Right now as I sit here, I am typing this article on one computer, editing audio on another, watching Tweetdeck on an ipad, messaging colleagues on my phone and listening to Trump on the TV. I am being pinged constantly in Slack, replying to emails, and I have single tasking that I will get to…
I’m looking forward to grabbing a sandwich later today, a five-minute window when I can check my second email inbox, text people as I walk across traffic, pick up stuff for dinner tonight so that when I’m standing in the kitchen making it I can also chat to people on the phone or listen to a podcast and then fall into bed and while I’m sleeping, wake up and scroll my Instagram and check my email.

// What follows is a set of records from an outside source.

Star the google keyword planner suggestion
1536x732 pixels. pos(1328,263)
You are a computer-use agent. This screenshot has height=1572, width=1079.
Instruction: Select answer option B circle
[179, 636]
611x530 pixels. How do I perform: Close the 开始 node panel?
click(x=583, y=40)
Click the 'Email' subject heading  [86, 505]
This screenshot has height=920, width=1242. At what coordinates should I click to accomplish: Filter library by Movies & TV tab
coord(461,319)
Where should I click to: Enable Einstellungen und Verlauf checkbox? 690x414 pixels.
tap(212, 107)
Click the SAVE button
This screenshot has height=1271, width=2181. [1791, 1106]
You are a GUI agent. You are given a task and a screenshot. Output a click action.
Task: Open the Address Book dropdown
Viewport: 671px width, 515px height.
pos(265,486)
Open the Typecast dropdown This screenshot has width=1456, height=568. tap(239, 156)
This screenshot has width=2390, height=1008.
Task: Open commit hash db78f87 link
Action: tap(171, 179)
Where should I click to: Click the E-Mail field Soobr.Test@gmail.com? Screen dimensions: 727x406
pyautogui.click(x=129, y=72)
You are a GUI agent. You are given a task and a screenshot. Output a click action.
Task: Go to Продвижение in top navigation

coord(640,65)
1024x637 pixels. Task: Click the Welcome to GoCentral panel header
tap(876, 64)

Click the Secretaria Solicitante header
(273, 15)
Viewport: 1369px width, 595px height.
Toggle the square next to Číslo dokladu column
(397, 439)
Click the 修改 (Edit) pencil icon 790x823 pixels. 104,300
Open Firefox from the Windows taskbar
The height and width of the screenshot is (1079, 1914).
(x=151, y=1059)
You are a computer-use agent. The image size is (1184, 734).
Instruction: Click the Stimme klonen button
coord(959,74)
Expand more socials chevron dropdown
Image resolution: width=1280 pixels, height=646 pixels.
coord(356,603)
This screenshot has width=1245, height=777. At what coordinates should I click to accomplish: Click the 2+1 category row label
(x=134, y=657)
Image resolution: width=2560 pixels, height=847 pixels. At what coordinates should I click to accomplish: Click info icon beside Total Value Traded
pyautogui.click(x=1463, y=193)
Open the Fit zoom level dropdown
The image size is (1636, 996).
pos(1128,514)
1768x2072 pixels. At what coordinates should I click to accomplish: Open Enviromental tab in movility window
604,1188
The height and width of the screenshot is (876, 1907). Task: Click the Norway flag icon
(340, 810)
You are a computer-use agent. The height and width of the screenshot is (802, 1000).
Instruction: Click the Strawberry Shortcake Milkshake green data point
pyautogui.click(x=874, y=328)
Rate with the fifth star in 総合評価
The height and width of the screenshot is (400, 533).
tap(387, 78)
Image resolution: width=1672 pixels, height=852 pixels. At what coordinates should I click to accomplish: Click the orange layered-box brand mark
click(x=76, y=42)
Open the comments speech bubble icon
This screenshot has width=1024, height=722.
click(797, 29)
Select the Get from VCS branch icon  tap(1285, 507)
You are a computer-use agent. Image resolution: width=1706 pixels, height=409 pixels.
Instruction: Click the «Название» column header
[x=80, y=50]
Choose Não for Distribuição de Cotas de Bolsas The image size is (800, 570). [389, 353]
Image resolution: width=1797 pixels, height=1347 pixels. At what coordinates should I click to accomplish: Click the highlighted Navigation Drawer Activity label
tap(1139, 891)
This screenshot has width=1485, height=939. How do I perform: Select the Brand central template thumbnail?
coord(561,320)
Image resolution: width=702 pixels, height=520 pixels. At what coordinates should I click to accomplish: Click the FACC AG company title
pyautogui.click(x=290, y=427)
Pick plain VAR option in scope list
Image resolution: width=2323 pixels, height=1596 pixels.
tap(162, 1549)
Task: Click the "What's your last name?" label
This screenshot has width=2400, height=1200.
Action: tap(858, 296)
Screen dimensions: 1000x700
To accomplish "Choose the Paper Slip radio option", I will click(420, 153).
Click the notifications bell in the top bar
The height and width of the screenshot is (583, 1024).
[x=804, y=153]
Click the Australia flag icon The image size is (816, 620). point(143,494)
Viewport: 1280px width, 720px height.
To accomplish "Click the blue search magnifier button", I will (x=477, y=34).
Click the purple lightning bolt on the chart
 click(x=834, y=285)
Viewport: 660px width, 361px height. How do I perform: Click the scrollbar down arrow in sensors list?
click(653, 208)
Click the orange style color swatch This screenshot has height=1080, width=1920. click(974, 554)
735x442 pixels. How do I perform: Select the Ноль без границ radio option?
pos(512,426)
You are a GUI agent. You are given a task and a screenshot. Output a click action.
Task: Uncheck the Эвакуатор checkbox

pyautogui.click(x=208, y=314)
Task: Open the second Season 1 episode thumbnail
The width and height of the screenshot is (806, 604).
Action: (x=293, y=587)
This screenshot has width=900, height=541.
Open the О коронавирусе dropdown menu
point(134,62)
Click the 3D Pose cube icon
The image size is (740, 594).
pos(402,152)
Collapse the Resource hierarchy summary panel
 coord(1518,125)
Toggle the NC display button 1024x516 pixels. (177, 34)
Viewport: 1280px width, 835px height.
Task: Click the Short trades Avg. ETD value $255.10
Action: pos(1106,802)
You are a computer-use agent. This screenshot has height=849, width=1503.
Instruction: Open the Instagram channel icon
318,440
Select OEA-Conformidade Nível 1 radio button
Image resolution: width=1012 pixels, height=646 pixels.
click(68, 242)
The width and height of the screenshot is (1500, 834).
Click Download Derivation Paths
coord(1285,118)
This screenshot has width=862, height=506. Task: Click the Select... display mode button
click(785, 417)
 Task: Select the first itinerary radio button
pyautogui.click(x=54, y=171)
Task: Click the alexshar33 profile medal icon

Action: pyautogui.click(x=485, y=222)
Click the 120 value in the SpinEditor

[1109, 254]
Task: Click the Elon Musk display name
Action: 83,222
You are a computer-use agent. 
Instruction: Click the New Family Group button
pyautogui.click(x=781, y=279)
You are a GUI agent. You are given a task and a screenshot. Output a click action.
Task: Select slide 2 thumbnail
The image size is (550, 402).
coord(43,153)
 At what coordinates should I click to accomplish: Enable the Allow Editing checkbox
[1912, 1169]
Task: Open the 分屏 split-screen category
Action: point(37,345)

It’s called multi-tasking like a mofo.
It’s called driving yourself into the ground.
It’s called ‘this is bad for you and you must stop, you wanker’
But we all do it. And when it comes to multitasking, Aussies are among the worst. According to a study, almost three quarters of us peruse the internet while watching TV, and a third of us do it while we’re cooking dinner or on the loo. Is no place sacred?
And it’s making us sick. The science on multi-tasking is irrefutable. Not only does it make you wired and irritable, it puts you at danger of being hit by a car while texting and it drains the glucose levels in your brain so that before long you end up depleted. It also puts you at risk of depression and social anxiety, lowers your IQ, and wreaks havoc on your memory. And every time you flick from task to task, you end up losing 23 minutes. So it’s not even productive.
And then I heard about Single Tasking.
Single tasking is when you focus on one task at a time, as the name suggests, and it's the perfect solution to the brain fatigue of multi-tasking. It accepts that the brain isn't wired to focus on two things at once.